[[ RECORDS SUPPLIED open ]]
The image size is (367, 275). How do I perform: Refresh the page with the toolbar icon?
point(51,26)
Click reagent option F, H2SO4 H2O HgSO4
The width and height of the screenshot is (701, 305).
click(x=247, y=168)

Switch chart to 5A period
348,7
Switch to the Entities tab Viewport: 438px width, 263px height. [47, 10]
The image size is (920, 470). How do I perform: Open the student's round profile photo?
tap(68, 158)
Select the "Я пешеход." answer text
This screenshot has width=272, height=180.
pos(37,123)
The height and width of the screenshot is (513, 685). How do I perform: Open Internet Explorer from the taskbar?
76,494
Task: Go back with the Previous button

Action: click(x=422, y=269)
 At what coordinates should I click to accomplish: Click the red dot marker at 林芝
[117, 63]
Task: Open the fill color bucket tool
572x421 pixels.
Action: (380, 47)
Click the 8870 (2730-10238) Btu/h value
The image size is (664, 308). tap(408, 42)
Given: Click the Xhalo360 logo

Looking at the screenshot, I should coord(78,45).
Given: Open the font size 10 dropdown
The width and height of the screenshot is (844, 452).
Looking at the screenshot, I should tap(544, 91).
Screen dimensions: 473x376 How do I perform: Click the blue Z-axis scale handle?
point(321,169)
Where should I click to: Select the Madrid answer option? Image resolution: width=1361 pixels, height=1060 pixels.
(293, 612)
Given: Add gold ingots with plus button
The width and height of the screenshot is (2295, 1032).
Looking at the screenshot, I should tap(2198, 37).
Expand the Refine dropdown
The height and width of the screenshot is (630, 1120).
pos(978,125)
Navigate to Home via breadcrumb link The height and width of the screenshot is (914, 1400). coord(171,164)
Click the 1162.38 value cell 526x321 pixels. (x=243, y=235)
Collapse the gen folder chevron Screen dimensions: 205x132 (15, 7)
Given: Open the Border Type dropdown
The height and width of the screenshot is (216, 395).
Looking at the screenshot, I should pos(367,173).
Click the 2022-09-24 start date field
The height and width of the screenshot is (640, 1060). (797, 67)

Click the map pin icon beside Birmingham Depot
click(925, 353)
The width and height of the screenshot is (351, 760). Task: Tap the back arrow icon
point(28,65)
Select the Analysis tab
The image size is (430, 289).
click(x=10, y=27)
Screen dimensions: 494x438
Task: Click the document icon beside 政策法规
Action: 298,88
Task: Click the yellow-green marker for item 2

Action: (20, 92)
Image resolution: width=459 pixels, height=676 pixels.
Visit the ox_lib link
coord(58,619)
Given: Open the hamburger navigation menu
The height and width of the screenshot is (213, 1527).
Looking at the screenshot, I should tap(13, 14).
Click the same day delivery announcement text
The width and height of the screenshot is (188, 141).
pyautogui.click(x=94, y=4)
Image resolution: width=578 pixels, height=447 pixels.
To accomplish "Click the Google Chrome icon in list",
[[ RECORDS SUPPLIED closed ]]
* **TASK REQUIREMENTS**:
Only the lines above starting with the one with "Where should I" and going through the one with "Given: Add gold ingots with plus button" are to be copied, word for word and with both ends kept.

* **RESPONSE**:
Where should I click to: Select the Madrid answer option? Image resolution: width=1361 pixels, height=1060 pixels.
(293, 612)
Given: Add gold ingots with plus button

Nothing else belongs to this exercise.